## Your goal
Where the records hold the string "computer", show the whole line it sits on.

## Extracted material
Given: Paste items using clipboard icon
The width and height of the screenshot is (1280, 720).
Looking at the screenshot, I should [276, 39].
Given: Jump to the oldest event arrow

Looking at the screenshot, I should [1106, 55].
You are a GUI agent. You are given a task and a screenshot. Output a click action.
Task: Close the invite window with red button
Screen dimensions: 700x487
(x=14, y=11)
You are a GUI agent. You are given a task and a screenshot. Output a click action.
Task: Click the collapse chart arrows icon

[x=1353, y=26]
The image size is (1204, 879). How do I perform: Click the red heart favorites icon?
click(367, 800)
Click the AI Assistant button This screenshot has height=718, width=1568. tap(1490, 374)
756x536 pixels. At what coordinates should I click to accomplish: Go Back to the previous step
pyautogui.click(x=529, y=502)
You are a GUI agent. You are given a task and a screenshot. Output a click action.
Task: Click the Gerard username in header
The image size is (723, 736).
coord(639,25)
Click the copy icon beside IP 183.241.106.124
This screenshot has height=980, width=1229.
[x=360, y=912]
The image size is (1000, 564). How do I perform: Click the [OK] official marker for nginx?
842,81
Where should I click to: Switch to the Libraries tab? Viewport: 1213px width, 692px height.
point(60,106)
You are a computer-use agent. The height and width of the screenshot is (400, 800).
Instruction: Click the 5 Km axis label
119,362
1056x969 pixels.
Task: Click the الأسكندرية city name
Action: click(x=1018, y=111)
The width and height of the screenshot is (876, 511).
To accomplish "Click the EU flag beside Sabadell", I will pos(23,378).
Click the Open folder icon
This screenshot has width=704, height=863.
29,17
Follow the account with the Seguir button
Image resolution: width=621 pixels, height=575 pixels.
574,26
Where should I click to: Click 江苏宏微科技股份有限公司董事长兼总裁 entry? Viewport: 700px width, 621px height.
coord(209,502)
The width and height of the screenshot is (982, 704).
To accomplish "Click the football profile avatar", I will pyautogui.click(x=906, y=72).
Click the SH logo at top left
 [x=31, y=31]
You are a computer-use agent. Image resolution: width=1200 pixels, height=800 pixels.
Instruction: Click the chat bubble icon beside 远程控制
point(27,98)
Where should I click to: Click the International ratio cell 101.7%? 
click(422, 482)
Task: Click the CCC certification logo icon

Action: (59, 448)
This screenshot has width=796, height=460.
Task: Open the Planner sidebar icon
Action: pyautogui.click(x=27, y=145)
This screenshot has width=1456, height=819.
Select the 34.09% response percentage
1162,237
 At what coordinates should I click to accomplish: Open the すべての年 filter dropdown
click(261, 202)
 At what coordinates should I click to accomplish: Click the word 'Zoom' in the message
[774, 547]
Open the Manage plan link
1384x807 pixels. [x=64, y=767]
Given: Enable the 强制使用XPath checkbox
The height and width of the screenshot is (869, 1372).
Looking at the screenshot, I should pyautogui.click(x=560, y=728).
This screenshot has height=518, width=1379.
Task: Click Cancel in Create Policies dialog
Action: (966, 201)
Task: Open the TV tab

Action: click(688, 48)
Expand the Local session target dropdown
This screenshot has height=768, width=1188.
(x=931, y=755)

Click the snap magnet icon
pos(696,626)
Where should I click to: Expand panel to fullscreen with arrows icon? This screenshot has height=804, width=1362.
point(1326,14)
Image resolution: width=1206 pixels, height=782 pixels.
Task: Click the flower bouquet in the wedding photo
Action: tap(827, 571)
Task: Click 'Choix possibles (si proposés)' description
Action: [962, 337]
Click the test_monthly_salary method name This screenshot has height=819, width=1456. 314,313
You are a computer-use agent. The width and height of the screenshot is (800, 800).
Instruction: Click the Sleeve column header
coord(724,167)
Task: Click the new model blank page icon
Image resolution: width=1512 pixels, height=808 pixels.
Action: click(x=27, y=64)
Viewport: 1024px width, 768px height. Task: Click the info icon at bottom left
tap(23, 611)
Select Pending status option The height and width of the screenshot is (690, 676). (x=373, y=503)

## Output of the task
You are a computer-use agent. The height and width of the screenshot is (400, 800).
You are a computer-use agent. Image resolution: width=1200 pixels, height=800 pixels.
You are a computer-use agent. The width and height of the screenshot is (800, 800).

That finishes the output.